In the present motion, Defendant J.H. Miles seeks to transfer this action to the Eastern District of Virginia pursuant to 28 U.S.C. § 1404(a). Section 1404(a) provides in pertinent part that “[f]or the convenience of parties and witnesses, in the interest of justice, a district court may transfer any civil action to any other district or division where it might have been brought or to any district or division to which all parties have consented.” 28 U.S.C. § 1404(a).

As the Supreme Court has recognized, Section 1404(a) “is intended to place discretion in the district court to adjudicate *115motions for transfer according to an individualized, case-by-case consideration of convenience and fairness.” Stewart Org., Inc. v. Ricoh Corp., 487 U.S. 22, 29, 108 S.Ct. 2239, 101 L.Ed.2d 22 (1988). Not only are “Section 1404(a) transfers ... discretionary determinations made for the convenience of the parties[, but they] ... presuppose that the court has jurisdiction and that the case has been brought in the correct forum.” Lafferty v. St. Riel, 495 F.3d 72, 76 (3d Cir.2007) (citing Jumara v. State Farm Ins. Co., 55 F.3d 873, 878 (3d Cir.1995); 17A Moore’s Federal Practice, § 111.02 (Matthew Bender 3d ed.2006)).

Generally, when considering a motion to transfer under Section 1404(a), district courts not only weigh the enumerated factors — convenience of the parties, convenience of the witnesses, or the interests of justice — but also a number of “private and public interests” to determine which forum may more conveniently facilitate the litigation and better serve the interests of justice. Jumara, 55 F.3d at 879. In deciding a motion to transfer under Section 1404(a), the district should bear in mind that this “analysis is flexible and must be made on the unique facts of each case.” Calkins v. Dollarland, Inc., 117 F.Supp.2d 421, 428 (D.N.J.2000) (citing Piper Aircraft Co. v. Reyno, 454 U.S. 235, 249-50, 102 S.Ct. 252, 70 L.Ed.2d 419 (1981)). Despite the flexibility of the analysis, however, “[t]he burden of showing a need for transfer [remains] on the movant,” in this case, Defendant J.H. Miles, at all times. In re Amendt, 169 Fed.Appx. 93, 96 (3d Cir.2006) (citing Jumara, 55 F.3d at 879).

As the Third Circuit explained in Jumara, the relevant private interests the district court should review include:

plaintiffs forum preference as manifested in the original choice; the defendant’s preference; whether the claim arose elsewhere; the convenience of the parties as indicated by their relative physical and financial condition; the convenience of the witnesses — but only to the extent that the witnesses may . actually be unavailable for trial in one of the fora; and the location of books and records (similarly limited to the extent that the flies could not be produced in the alternative forum).

• Objective 1
In the transfer-motion passage above, to which district does Defendant J.H. Miles seek to move the action?
• Objective 2
Condense the paragraph of the transfer-motion passage that begins "Generally, when considering a motion to transfer" into a short bulleted list that keeps its main points.
• Objective 3
Extend the transfer-motion passage above with a few sentences that pick up after its final sentence.

• Material

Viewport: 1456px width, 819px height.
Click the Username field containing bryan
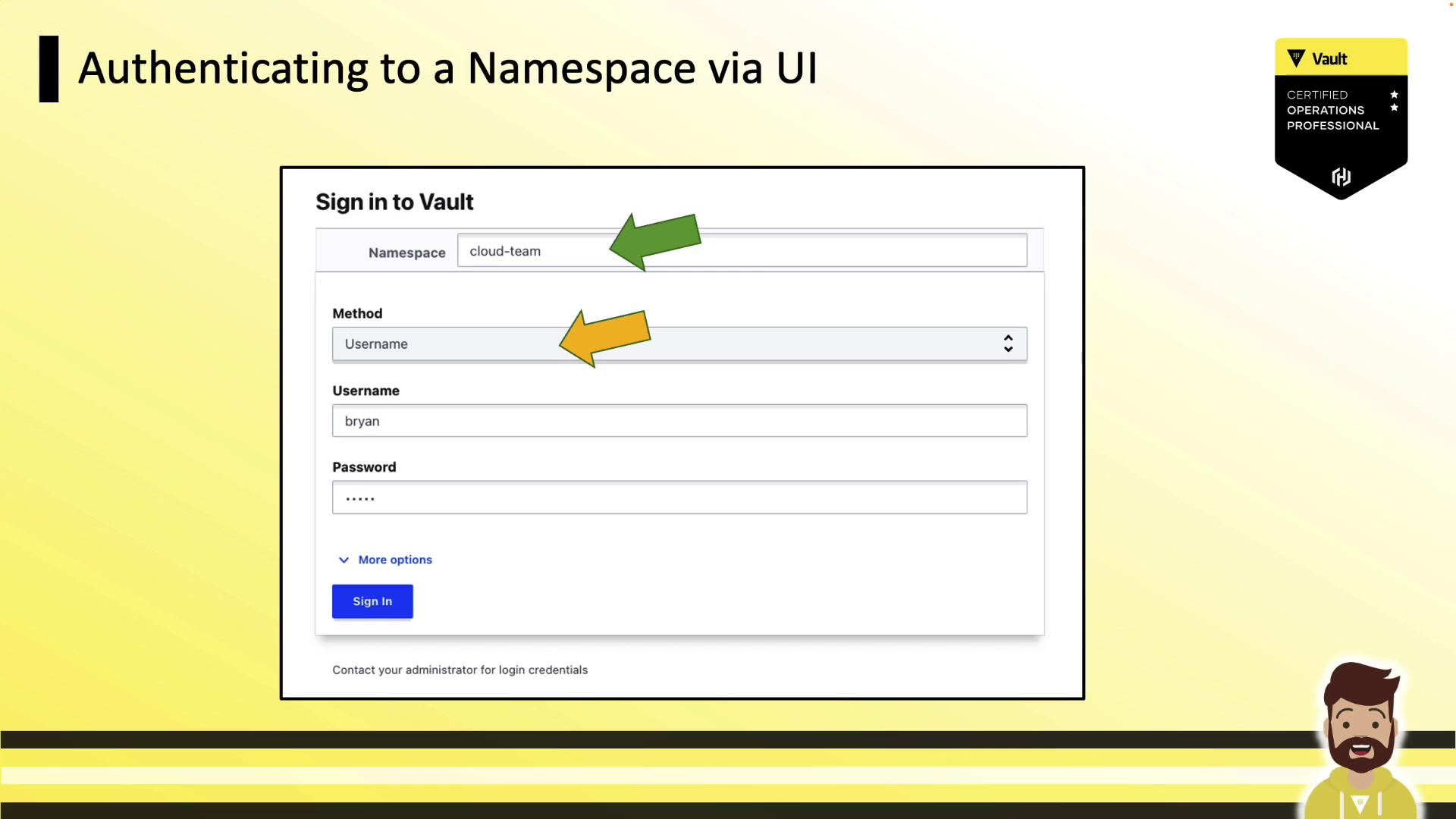point(679,421)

• Output 1
The Eastern District of Virginia.

• Output 2
- Under Section 1404(a), district courts weigh the listed factors (convenience of the parties, convenience of the witnesses, and the interests of justice) along with various "private and public interests" to decide which forum better serves the litigation and justice (Jumara, 55 F.3d at 879).
- The analysis is flexible and depends on the unique facts of each case (Calkins v. Dollarland, citing Piper Aircraft Co. v. Reyno).
- Despite that flexibility, the burden of showing a need for transfer stays with the movant, Defendant J.H. Miles, at all times (In re Amendt, citing Jumara).

• Output 3
Id. at 879 (internal citations omitted). The pertinent public interest a district court should consider include:

the enforceability of the judgment; practical considerations that could make the trial easy, expeditious, or inexpensive; the relative administrative difficulty in the two fora resulting from court congestion; the local interest in deciding local controversies at home; the public policies of the fora; and the familiarity of the trial judge with the applicable state law in diversity cases.

Id. at 879-80 (citations omitted).

Prior to assessing the various private and public interests, “[t]he first step in a court’s analysis of a transfer motion is to determine whether venue would be proper in the transferee district.” Clark v. Burger King Corp., 255 F.Supp.2d 334, 337 (D.N.J.2003). “If the first prong of the inquiry is satisfied, the court then should determine whether a transfer would be in the interests of justice.” Id. (citing Jumara, 55 F.3d at 879). In making this threshold determination, the Court notes that pursuant to 28 U.S.C. § 1391(b), “[a] civil action may be brought in—

(1) a judicial district in which any defendant resides, if all defendants are residents of the State in which the district is located;
(2) a judicial district in which a substantial part of the events or omissions giving rise to the claim occurred, or *116a substantial part of property that is the subject of the action is situated; or
(3) if there is no district in which an action may otherwise be brought as provided in this section, any judicial district in which any defendant is subject to the court’s personal jurisdiction with respect to such action.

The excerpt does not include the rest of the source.